There were a lot of other “m” words I wanted to use in this post title (one of them is really similar to “myrtle”), but none of them is family friendly as far as searches go, so I’ll stick with what I got.
This time of year with all of the plants and trees blooming makes me think about the beautiful crape myrtles I had several years back. The ones with the really tall trunks. They are still in my yard, but they will never be the same. In the middle of their formally beautiful trunks are now knots just below the multiple branches that they were forced to grow. They experienced Crape Myrtle Cutdown to the extreme.
Brad had some guys come work in my yard one day while I was at school (back when I was teaching). I came home to the guys finishing up their work. The first thing I noticed was my crape myrtles. Or the lack thereof.
My crape myrtles, that were as tall as my house had been completely chopped off at about waist level. Where they were chopped was right in the middle of the nice trunks that had gorgeous peeling bark just as a crape myrtle should. There was no rhyme or reason to where they were chopped. None.
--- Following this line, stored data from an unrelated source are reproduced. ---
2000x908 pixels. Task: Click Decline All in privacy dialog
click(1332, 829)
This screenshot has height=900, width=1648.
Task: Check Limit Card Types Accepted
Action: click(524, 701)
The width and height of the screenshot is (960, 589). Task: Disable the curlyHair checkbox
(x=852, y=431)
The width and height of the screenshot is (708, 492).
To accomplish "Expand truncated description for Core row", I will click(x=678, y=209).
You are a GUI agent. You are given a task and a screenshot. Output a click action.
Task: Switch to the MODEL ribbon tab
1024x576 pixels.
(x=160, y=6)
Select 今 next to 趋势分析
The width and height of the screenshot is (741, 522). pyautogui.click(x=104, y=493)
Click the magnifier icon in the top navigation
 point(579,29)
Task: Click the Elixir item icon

This is pretty much what mine looked like. Remember, they were probably over 20 feet tall before the massacre! Photo from NorthEscambia.com.
I was furious. I was irate. I don’t know that I’ve ever been that mad. I get upset about stuff sometimes, and I’ll complain, but I usually don’t get mad. This time, I was mad. I blessed those boys up and down for cutting down my trees. I really showed my rear.
I’ll be honest and say that I used to think topping them was how one was supposed to prune crape myrtles. But I saw the beauty of an non-topped crape myrtle, and I was forever changed. I miss my beautiful crape myrtles with three long trunks extending to the sky. Now mine have somewhat recovered, but they have ugly knots where they were chopped down by those mean boys.
This is what many many crape myrtles look like. What a shame. Photo from The Grumpy Gardener.
One of the guys insisted that crape myrtles were supposed to be cut that way – that he had worked for a landscaper and that’s how they did it. You better bet that I informed him that his landscaper was WRONG. And then I yelled some more. It was not one of my finest moments, but I’ll tell you that to this day when I look at those trees, I still remember how beautiful they used to be. I don’t think I’ll ever be over what happened to them.
Why would I want this?
When I could have THIS?!
Photo from here.
And yes, they are just trees. I realize this. In the big scheme of things, what happened makes no difference, and this is just another one of those situations where I totally overreacted. I don’t lose sleep over them – nor have I ever – but you know, it’s just one of those things that I think about when I see someone else who has Crape Myrtle Cutdown in their yard.
I found great blog post on the whys and whynots of crape myrtle pruning – with pictures. I would also like to point you to Southern Living’s instructions on how to prune a crape myrtle: Stop! Don't Chop Crape Myrtles! Here is another Southern Living article on crape myrtle pruning: Crape Murder. If you need another example with good pictures, try this one. Check these out -- you might just get to teach your landscaper how to say NO to Crape Myrtle Cutdown! It might be too late this year, but you can so do it next year!
Sidenote: I read up on the spelling too. Evidently both crape and crepe are accepted, but crape is the older English version of the word and is used by most horticulture people.